(Record set Opens)

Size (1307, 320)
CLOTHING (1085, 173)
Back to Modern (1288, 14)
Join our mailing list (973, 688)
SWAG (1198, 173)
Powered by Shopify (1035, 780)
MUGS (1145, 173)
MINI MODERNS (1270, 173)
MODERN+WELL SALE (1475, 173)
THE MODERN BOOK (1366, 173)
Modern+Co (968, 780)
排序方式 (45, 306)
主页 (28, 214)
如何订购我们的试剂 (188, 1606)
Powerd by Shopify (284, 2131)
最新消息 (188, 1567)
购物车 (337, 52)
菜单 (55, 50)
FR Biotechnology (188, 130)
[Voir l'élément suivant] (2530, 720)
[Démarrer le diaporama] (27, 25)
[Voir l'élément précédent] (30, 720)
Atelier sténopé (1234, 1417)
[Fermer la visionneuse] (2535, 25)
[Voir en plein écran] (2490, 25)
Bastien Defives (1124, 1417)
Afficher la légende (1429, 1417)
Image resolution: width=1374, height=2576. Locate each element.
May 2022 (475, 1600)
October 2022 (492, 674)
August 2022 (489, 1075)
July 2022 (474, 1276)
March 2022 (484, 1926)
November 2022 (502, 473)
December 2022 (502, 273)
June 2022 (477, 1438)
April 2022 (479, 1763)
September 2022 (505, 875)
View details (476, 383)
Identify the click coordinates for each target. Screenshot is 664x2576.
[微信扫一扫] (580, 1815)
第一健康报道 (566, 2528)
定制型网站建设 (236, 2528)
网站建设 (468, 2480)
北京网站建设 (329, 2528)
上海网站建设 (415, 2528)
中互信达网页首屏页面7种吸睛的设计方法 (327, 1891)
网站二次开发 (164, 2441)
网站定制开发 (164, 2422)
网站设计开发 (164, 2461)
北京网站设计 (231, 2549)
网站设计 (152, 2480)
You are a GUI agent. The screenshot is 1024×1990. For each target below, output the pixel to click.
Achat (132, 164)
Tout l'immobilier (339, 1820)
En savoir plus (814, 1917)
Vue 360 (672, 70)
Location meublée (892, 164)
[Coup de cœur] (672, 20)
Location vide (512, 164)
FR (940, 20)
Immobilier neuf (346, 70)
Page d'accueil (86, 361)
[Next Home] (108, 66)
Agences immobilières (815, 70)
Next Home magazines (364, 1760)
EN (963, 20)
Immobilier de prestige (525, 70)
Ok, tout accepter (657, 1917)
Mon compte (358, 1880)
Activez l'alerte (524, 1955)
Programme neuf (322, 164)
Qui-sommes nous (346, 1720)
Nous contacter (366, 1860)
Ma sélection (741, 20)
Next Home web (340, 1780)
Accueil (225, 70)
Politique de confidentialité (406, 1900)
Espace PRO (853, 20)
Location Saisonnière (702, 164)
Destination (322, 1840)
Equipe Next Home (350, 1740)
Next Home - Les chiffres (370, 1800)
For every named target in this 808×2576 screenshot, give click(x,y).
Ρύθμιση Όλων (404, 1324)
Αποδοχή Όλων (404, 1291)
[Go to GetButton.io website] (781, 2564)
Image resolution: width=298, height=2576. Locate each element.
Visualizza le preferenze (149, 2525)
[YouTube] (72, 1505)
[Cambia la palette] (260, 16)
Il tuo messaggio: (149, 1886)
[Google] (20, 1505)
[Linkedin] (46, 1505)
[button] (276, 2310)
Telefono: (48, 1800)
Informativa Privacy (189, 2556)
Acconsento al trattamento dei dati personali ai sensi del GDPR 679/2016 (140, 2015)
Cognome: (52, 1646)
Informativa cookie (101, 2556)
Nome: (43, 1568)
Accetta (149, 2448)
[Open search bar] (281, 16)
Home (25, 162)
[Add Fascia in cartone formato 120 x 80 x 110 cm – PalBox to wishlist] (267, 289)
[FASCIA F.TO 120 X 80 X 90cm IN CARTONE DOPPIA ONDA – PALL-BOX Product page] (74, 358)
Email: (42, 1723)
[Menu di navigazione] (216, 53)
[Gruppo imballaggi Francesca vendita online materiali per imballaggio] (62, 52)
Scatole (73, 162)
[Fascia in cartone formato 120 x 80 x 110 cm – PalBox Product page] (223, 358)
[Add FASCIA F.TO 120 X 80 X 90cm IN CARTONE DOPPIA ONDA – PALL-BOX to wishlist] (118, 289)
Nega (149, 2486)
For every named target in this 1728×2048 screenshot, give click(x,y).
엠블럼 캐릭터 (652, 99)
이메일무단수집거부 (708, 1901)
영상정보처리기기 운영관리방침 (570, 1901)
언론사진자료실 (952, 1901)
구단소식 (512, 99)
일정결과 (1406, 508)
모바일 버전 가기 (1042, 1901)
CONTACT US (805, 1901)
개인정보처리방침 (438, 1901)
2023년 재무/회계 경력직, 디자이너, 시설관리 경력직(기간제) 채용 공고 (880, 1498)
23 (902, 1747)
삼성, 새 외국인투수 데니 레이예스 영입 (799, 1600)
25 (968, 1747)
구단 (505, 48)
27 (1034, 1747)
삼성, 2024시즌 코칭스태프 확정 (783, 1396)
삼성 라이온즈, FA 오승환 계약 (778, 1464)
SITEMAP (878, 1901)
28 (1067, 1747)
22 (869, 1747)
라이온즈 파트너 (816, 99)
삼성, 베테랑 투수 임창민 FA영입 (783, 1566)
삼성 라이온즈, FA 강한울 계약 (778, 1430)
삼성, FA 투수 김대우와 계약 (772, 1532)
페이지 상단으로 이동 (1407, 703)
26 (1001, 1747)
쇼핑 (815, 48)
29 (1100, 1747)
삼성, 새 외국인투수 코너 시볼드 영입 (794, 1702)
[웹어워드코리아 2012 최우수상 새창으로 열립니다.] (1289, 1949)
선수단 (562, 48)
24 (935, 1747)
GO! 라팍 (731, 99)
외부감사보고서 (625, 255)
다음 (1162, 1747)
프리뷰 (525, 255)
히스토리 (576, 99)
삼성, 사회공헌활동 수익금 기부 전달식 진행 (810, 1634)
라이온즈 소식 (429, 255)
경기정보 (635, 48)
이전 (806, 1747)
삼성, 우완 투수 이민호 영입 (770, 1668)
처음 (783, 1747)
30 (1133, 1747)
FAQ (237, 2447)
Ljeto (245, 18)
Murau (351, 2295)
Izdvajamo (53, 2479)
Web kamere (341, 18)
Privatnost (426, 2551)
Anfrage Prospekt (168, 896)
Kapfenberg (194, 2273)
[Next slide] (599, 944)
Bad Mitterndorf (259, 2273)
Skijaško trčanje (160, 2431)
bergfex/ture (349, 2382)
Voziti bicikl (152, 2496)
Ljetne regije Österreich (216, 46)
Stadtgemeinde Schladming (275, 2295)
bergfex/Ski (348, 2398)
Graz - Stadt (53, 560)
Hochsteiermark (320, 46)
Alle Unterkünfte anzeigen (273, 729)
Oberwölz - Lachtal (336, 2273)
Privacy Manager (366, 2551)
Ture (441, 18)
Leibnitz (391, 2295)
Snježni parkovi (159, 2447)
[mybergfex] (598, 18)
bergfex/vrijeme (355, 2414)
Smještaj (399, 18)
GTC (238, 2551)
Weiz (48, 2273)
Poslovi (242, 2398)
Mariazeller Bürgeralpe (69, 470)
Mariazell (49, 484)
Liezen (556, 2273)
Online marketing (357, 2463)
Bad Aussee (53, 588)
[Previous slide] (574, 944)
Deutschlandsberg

(Record set Closes)

Instructions for the task: Beginning at the line with "July 2022 (474, 1276)" and ending at the line with "Page d'accueil (86, 361)", reproduce each line of the data above exactly, and add no other lines.

Answer to this problem:
July 2022 (474, 1276)
March 2022 (484, 1926)
November 2022 (502, 473)
December 2022 (502, 273)
June 2022 (477, 1438)
April 2022 (479, 1763)
September 2022 (505, 875)
View details (476, 383)
Identify the click coordinates for each target. Screenshot is 664x2576.
[微信扫一扫] (580, 1815)
第一健康报道 (566, 2528)
定制型网站建设 (236, 2528)
网站建设 (468, 2480)
北京网站建设 (329, 2528)
上海网站建设 (415, 2528)
中互信达网页首屏页面7种吸睛的设计方法 (327, 1891)
网站二次开发 (164, 2441)
网站定制开发 (164, 2422)
网站设计开发 (164, 2461)
北京网站设计 (231, 2549)
网站设计 (152, 2480)
You are a GUI agent. The screenshot is 1024×1990. For each target below, output the pixel to click.
Achat (132, 164)
Tout l'immobilier (339, 1820)
En savoir plus (814, 1917)
Vue 360 (672, 70)
Location meublée (892, 164)
[Coup de cœur] (672, 20)
Location vide (512, 164)
FR (940, 20)
Immobilier neuf (346, 70)
Page d'accueil (86, 361)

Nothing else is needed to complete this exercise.